It is reported from the Prophet’s mouth that he mentioned the Dajjāl and said: “Jesus son of Miriam will kill him at the gate of Lod.” This tradition expresses the advantage of the Holy Land (over other lands) because (its people will fight) alongside the divine prophet (Jesus) against the Dajjāl…. Lod was in times gone by a fine settlement in which (many) people lived. In Lod there was (my emphasis, S.G.) a well-built church with a wide courtyard to which the Christians dedicated many properties as endowments, and they adore it to this day [the late fifteenth century, S.G.] and Saladin destroyed it. The city became a small village at that time, but it is very beautiful and impressive in its exterior… it has a well-known mosque (established by Baybars), and it is impressive and full of light and its minaret is high” (Mujīr al-Dīn, 71).

*ACTIONS TO TAKE:*
a: Can you reproduce, from the passage on Lod, the part that opens with the words containing "It is reported" and closes with "(Mujīr al-Dīn, 71)."?
b: Does the passage on Lod agree with each statement: (i) Saladin destroyed the church in Lod; (ii) the minaret of the Lod mosque is low; (iii) the church in Lod had a narrow courtyard? Give yes or no for each, quoting the words of the passage that decide it.
The records that come next are separate material, unconnected to the passage on Lod.

*LISTED RECORDS:*
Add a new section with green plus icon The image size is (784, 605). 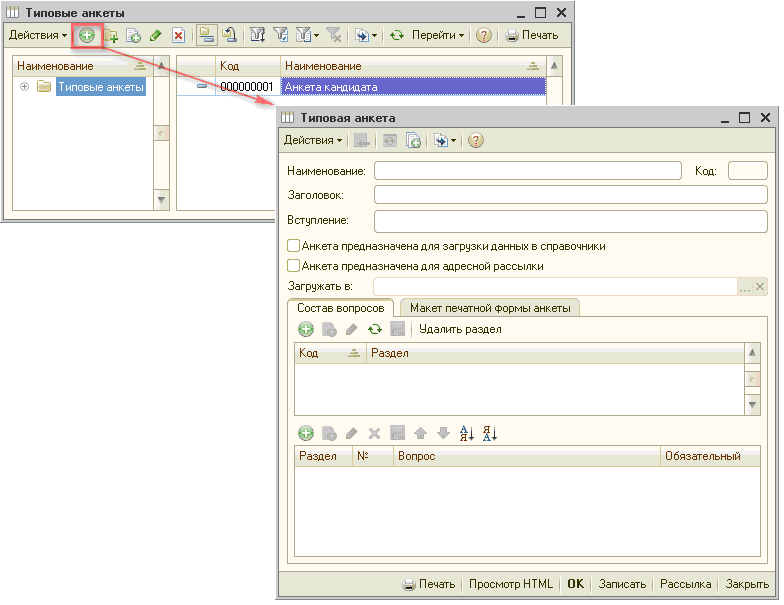pos(306,329)
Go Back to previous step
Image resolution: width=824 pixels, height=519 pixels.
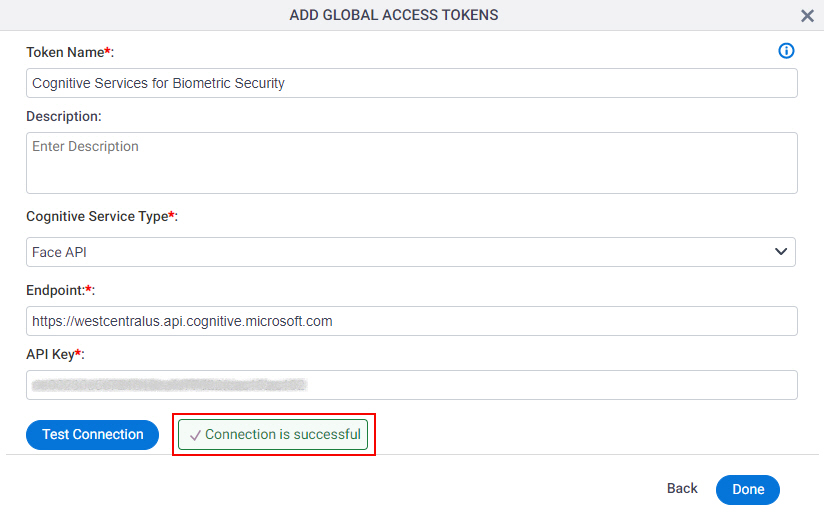tap(682, 489)
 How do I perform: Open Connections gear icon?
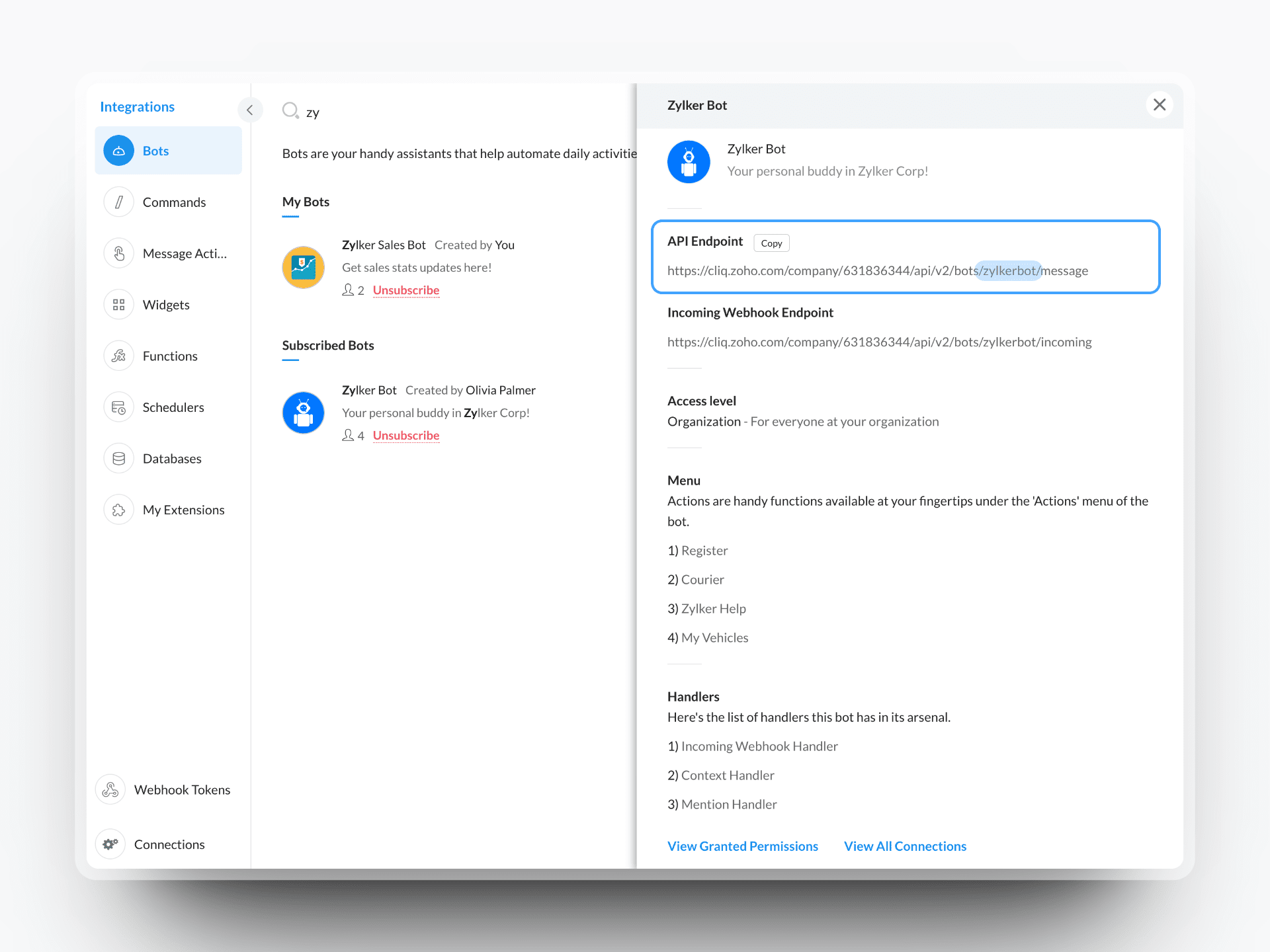point(110,844)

*SOLUTION LIST:*
a:
It is reported from the Prophet’s mouth that he mentioned the Dajjāl and said: “Jesus son of Miriam will kill him at the gate of Lod.” This tradition expresses the advantage of the Holy Land (over other lands) because (its people will fight) alongside the divine prophet (Jesus) against the Dajjāl…. Lod was in times gone by a fine settlement in which (many) people lived. In Lod there was (my emphasis, S.G.) a well-built church with a wide courtyard to which the Christians dedicated many properties as endowments, and they adore it to this day [the late fifteenth century, S.G.] and Saladin destroyed it. The city became a small village at that time, but it is very beautiful and impressive in its exterior… it has a well-known mosque (established by Baybars), and it is impressive and full of light and its minaret is high” (Mujīr al-Dīn, 71).

b:
(i) Yes: "Saladin destroyed it"
(ii) No: "its minaret is high"
(iii) No: "a well-built church with a wide courtyard"